Long after we are death, there will still remain things to do
Dineo Seshee Bopape’s expansive practice deals with socio-political notions of memory, fictional constructions of time, narration and representation as interrelated forms.
She is aware that spiritually and scientifically, what we are seeing as real and solid is not what it is. So, the sense of the mythologies that we create in order to survive as a social species such as linear time, to-dolists, tasks, functions and deadlines are absurd really in their limitedness, yet moving in their beauty as we try to find our place in the world.
Bopape’s de-bordering environments of displacement and re-placement to strengthen our sense of the world on different celestial, earthly, bodily and metaphysical levels. She uses elemental materials such as soil, bricks, timber, with found objects and archival images, video and sound from her everyday, to develop these dense installations intersecting the personal with the collective.

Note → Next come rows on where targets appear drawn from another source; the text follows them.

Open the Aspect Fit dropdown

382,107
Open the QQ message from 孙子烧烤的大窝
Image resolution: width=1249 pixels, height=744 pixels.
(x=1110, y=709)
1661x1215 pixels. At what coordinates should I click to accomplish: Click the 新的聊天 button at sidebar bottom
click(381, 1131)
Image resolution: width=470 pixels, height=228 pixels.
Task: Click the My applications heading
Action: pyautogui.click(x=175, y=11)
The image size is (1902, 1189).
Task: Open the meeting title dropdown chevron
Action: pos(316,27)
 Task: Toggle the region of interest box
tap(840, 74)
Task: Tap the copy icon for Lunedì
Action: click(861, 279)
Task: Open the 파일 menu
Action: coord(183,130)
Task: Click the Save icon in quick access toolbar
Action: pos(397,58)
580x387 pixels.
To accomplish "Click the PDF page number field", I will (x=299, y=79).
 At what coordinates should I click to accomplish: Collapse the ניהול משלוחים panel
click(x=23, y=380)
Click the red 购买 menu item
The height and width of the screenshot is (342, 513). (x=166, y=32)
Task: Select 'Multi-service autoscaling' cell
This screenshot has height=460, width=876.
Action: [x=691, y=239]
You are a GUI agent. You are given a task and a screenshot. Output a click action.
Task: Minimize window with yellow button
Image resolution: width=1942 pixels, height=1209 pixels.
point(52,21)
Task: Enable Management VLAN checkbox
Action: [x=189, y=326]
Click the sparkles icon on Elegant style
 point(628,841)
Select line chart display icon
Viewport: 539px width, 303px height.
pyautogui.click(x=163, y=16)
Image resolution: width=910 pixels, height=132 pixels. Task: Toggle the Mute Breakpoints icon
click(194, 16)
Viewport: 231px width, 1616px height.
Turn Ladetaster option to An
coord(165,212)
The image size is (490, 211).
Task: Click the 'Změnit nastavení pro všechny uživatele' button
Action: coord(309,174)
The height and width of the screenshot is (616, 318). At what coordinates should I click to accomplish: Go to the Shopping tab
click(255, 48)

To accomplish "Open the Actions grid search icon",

Her contribution to the Survival Kit 12 is the ongoing drawing series Long after we are death, there will still remain things to do that started in 2014. The fact that the series is an ongoing work correlates with its title and acquires a more vulnerable layer with the whole experience of the COVID-19 pandemic. The feeling of infinitely continuing tasks that outlast our lifetime, it self makes us question the absurd and obscure ways we create our place in the world as human beings.